It's wild to see in action when it's unprompted.
For planning, I usually do a trip out to Gemini to check our work, offer ideas, research, and ratings of completeness. The iterations seem to be helpful, at least to me.
Everyone in these sorta threads asks for "proofs" and I don't really know what to offer. It's like 4 cents for a second opinion on what claude's planning has cooked up, and the detailed response has been interesting.
I loaded 10 bucks onto OpenRouter last month and I think I've pulled it down by like 50 cents. Meanwhile I'm on Claude Max @ $200/mo and GPT Plus for another $20. The OpenRouter stuff seems like less than couch change.
$0.02 :D
It makes usable code for my projects. It often gets into the weeds and makes weird tesseracts of nonsense that I need to discover, tear down, and re-prompt it to not do that again.
It's cheap or free to try. It saves me time, particularly in languages I am not used to daily driving. Funnily enough, I get madder when I have it write ts/py/sql code since I'm most conversant in those, but for fringe stuff that I find tedious like AWS config and tests -- it mostly just works.
Will it rot my brain? Maybe? If this thing turns me from an engineer to a PM, well, I'll have nobody to blame but myself as I irritate other engineers and demand they fibonacci-size underdefined jira tix. :D
I think there's going to be a lot of momentum in this direction in the coming year. I'm fortunate that my clients embrace this stuff and we all look for the same hallucinations in the codebase and shut them down and laugh together, but I worry that I'm not exactly justifying my rate by being an LLM babysitter.

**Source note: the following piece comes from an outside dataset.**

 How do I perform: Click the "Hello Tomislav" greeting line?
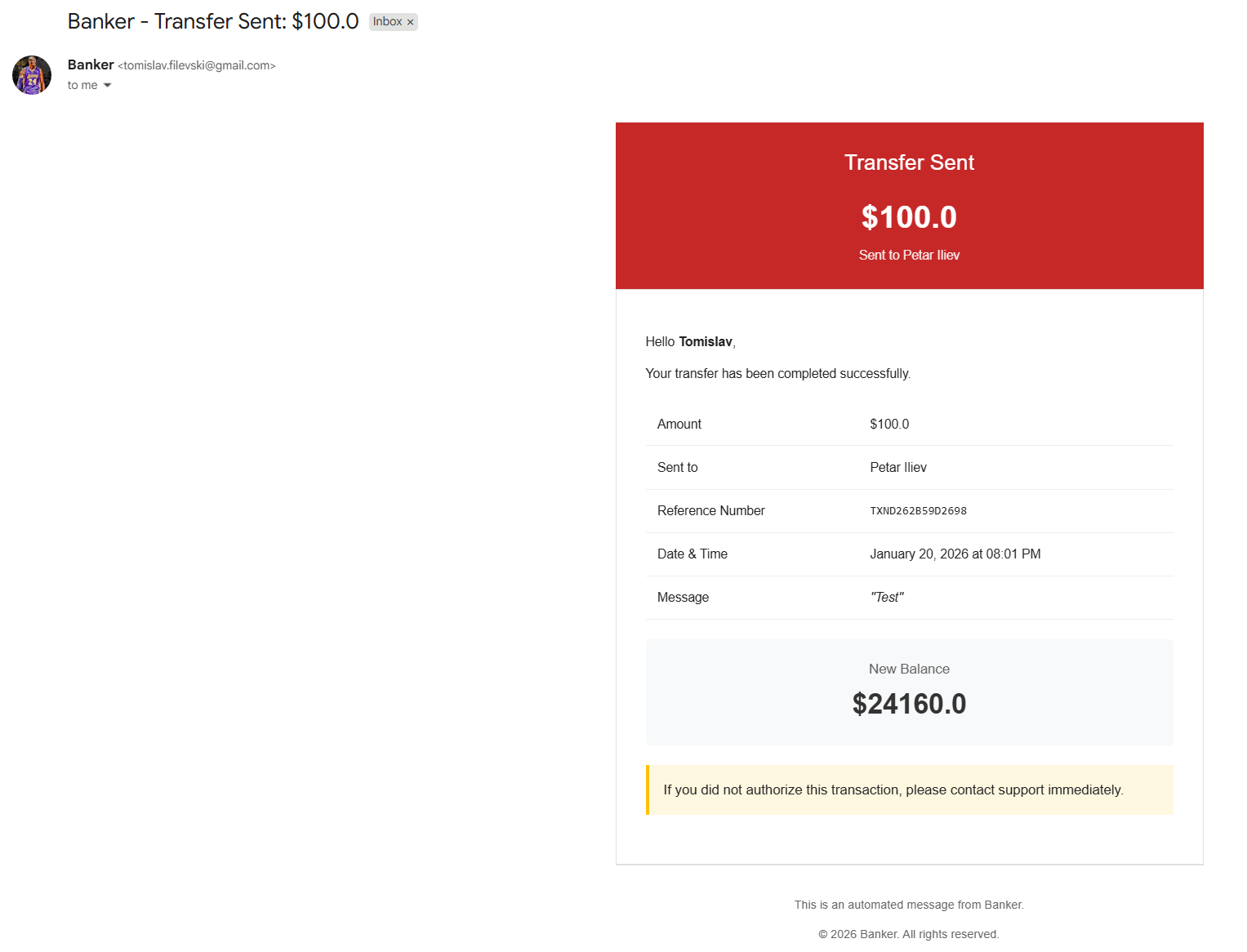click(690, 342)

I have two MCPs installed (playwright and context7) but it never seems like Claude decides to reach for them on its own.
I definitely appreciate why you’re not posting code, as you said in another comment.
I’ve tried building these kinds of multi agent systems a couple times, and I’ve found that there’s a razor thin edge between a nice “humming along” system I feel good about and a “car won’t start” system where the first LLM refuses to properly output JSON and then the rest of them start reading each others <think> thoughts.

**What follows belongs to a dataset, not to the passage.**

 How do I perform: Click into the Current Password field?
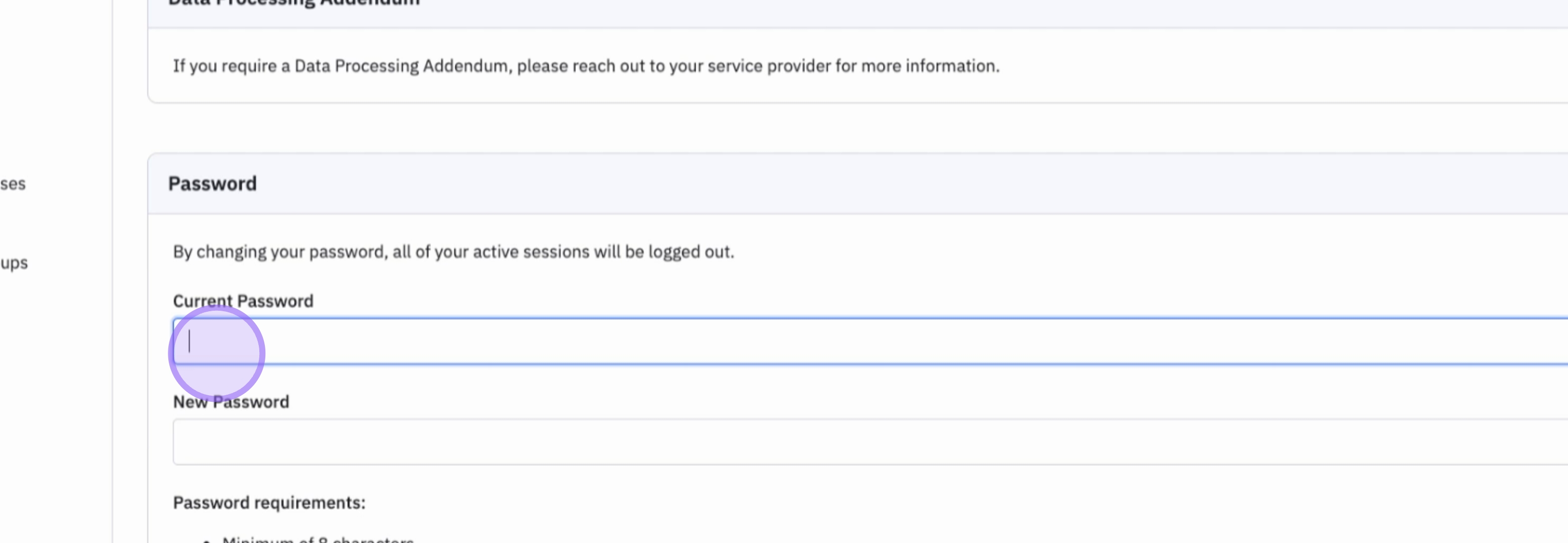852,341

The difference seems to often come down to:
- Which LLM wrappers are you using? Are they using/exposing features like MCP, tools and chain-of-thought correctly for the particular models you’re using?
- What are your prompts? What are the 5 bullet points with capital letters that need to be in there to keep things in line? Is there a trick to getting certain LLMs to actually use the available MCP tools?
- Which particular LLM versions are you using? I’ve heard people say that Claude Sonnet 4 is actually better than Claude Opus 4 sometimes, so it’s not always an intuitive “pick the best model” kind of thing.
- Is your system capable of “humming along” for hours or is this a thing where you’re doing a ton of copy-paste between interfaces? If it’s the latter then hey, whatever works for you works for you. But a lot of people see the former as a difficult-to-attain Holy Grail, so if you’ve figured out the exact mixture of prompts/tools that makes that happen people are gonna want to know the details.
The overall wisdom in the post about inputs mattering more than outputs etc is totally spot on, and anyone who hasn’t figured that out yet should master that before getting into these weeds. But for those of us who are on that level, we’d love to know more about exactly what you’re getting out of this and how you’re doing it.
(And thanks for the details you’ve provided so far! I’ll have to check out Zen MCP)
Not even when you add ‘memories’ that tell it to always use those tools in certain situations?
My admonitions to always run repomix at the start of coding, and always run the build command before crying victory seem to be followed pretty well anyway.